The following are some examples of the key learnings that come from a deep-dive simulation experience:

  1. Breaking down silos and building an understanding of strategy execution across the value chain – We often see clients within highly successful organizations who have grown up by having a domain expertise and executing within a silo very well. Often times, even though ostensibly the members of this organization are working towards a common purpose, they understand and talk about that goal in vastly different ways. It is very beneficial for someone to see how his/her actions upstream in the value chain impact others downstream– you can either enable others or really inhibit their ability to drive value. For example, an engagement with a paper manufacturer highlighted that a broad product portfolio and an excessive number of SKUs differentiated them slightly, but also wreaked havoc on the planning/supply chain function because it required them to source an excessive number of grades and types of pulp. This severely impacted its raw materials cost and gross margin. After immersing the senior leadership team into the sales-supply chain-manufacturing cycle and these relationships, leaders saw firsthand the connection between product portfolio and cost, and reported the results outline in the charts below:
    Deep Dive Business Simulations
  2. The 80-20 rule – There are often a wide number of initiatives or projects that can help the performance of a company. However, according to the 80-20 rule, for many events 80% of the outcomes come from 20% of the causes. Thus, in a world of limited resources, a firm must decide which costs represent a disproportionate “piece of the pie” and which categories are most fungible, and concentrate effort into those areas. Items that are either small or fixed should be ignored or deprioritized. When participants make decisions in the simulation, they immediately experience the scale of each component and also the company’s ability to impact it. Observing a dynamic pie chart together and acknowledging the magnitude and rate of change of each element gets everyone on the same page. For example, for an oil and gas company, the laws of physics and commodity markets dictate that, in the short term, it would be very hard to impact cash flow by increasing revenue or decreasing production cost. Instead, it should focus on immediate, high-impact actions, such as curtailing capital expenditures, and perhaps its inventory management, more carefully.
  3. What must be true – What I have found most interesting is that as revelatory and important as the previous two points are, it is the human and cultural side of things that often have the highest impact. These moves and actions are not rocket science, yet they had not been executed upon. In asking “what must be true” in order for the company to move the needle on a certain key metric, we often find that the answer has roots in motivation, incentives, or other organizational dynamics versus strictly a lack of knowledge or capability. One example: In working with a leading software-as-a-service company to dissect its infrastructure cost, it emerged that a lack of communication between the team of application engineers and data center operators caused high incidences of regression where each new release required more and more bandwidth.

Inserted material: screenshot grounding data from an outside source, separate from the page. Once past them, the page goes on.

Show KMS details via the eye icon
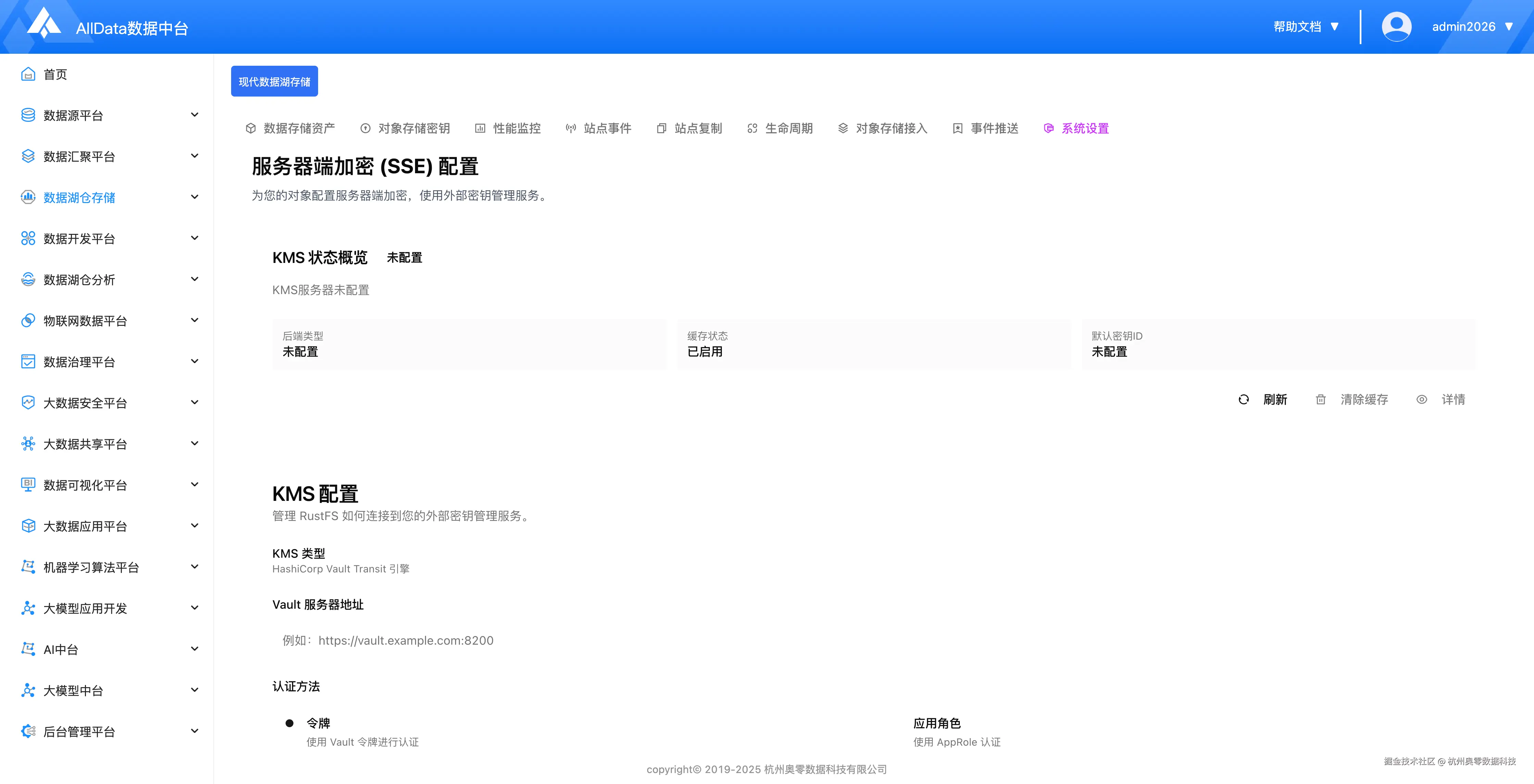 (x=1421, y=400)
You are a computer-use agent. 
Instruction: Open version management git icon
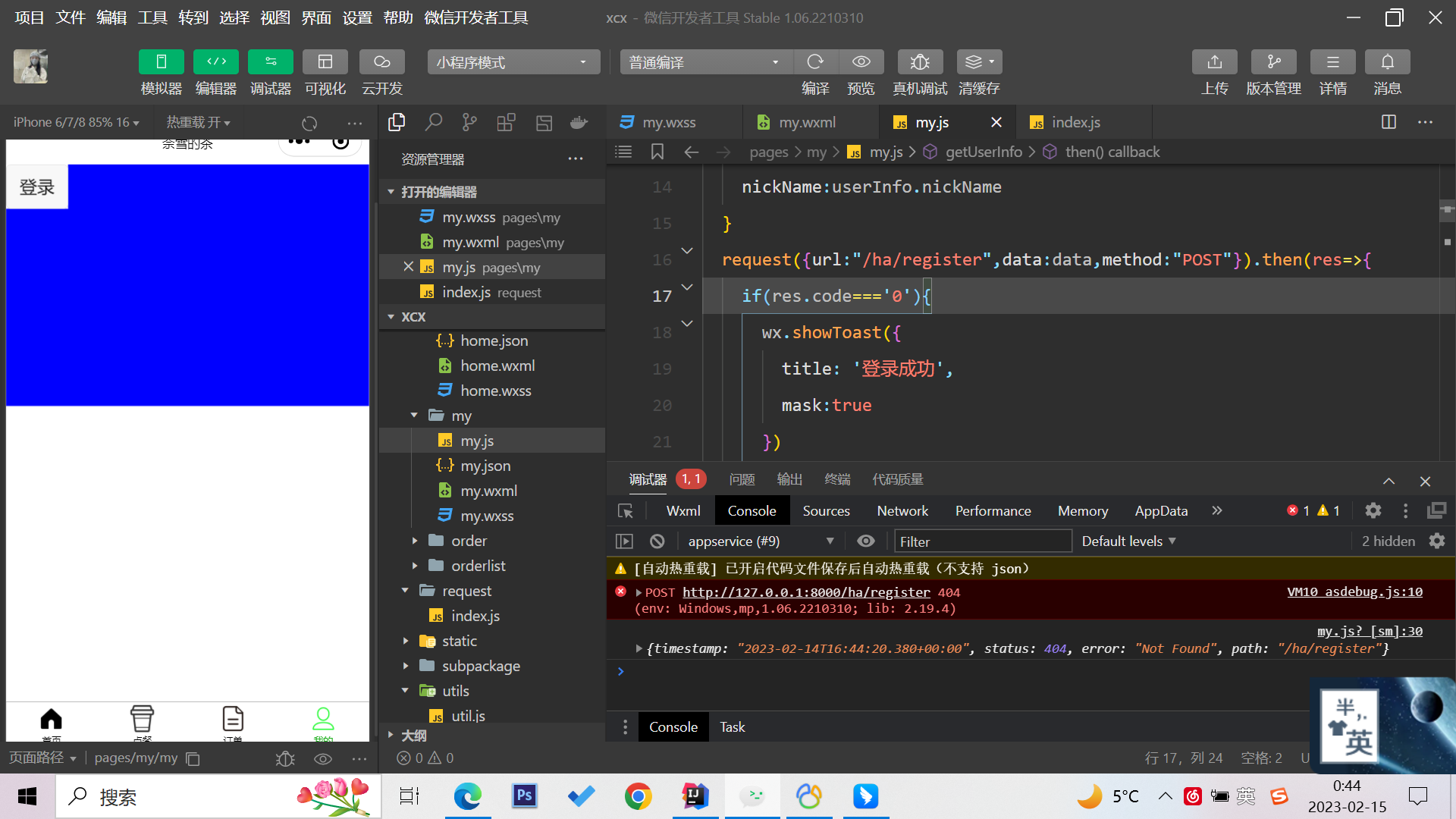(x=1273, y=62)
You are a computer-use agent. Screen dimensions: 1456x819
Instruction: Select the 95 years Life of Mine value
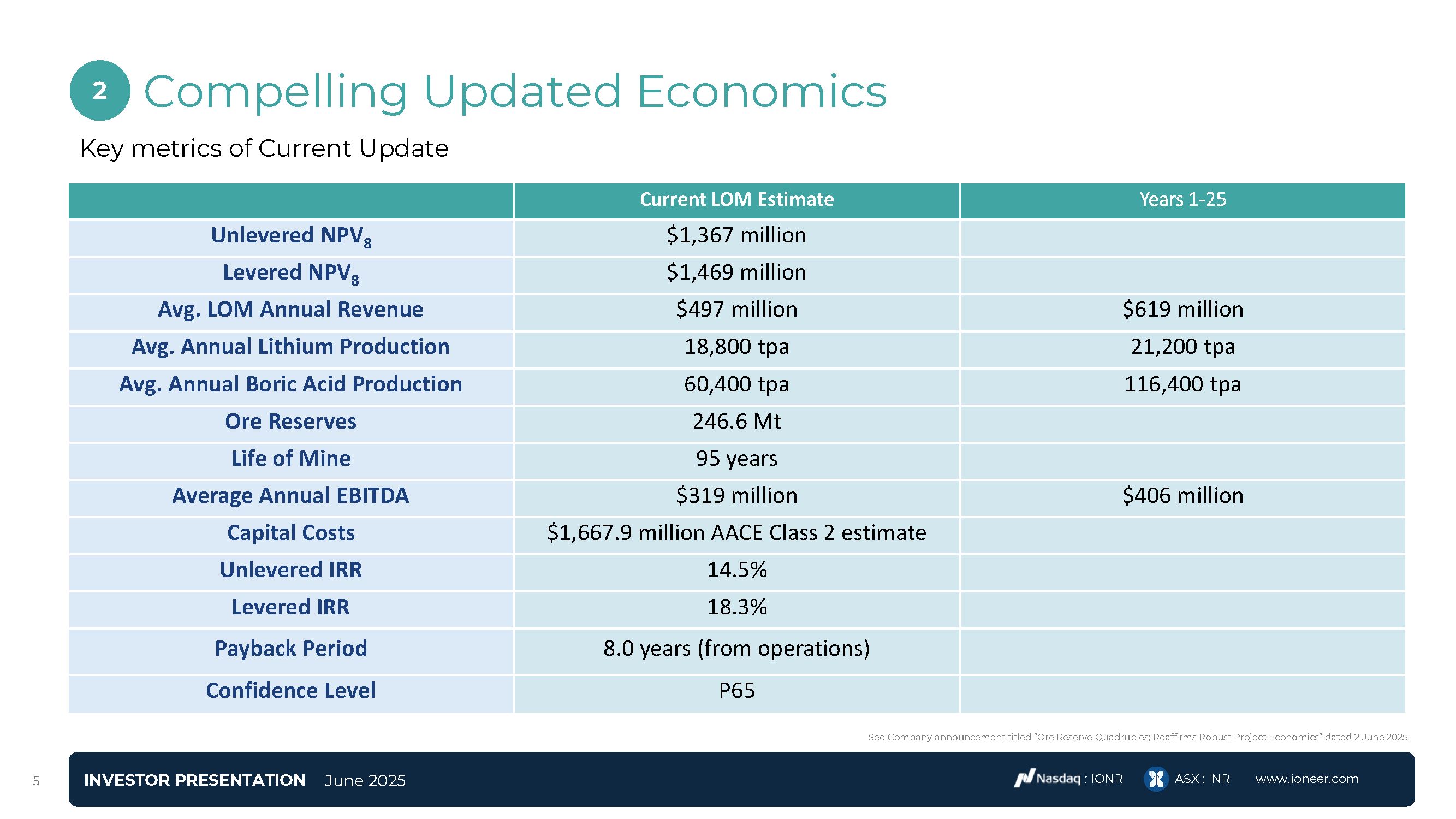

Our engagement challenged the team to answer the question of “what must be true” and encouraged them to sync up with their counterparts and collaborate on testing, automation, and new protocols to mitigate against this trend. It helped them understand the interdependencies that existed from product engineering through infrastructure management and which levers are the big ones that they should focus their attention and collaboration on.

As the above examples show, sometimes diving into the details of a certain step of a process can greatly improve the execution of the journey. The other day, I once again saw a particularly lost couple navigating the City. They were trying to go to my favorite dim sum restaurant and I felt particularly motivated to help them. With their hotel map and a pen, I instructed them to go down Kearny Street for 3 blocks and then turn right when they saw an alley with a red awning and they wouldn’t be able to miss it. They nodded and thanked me, confident that they would find it.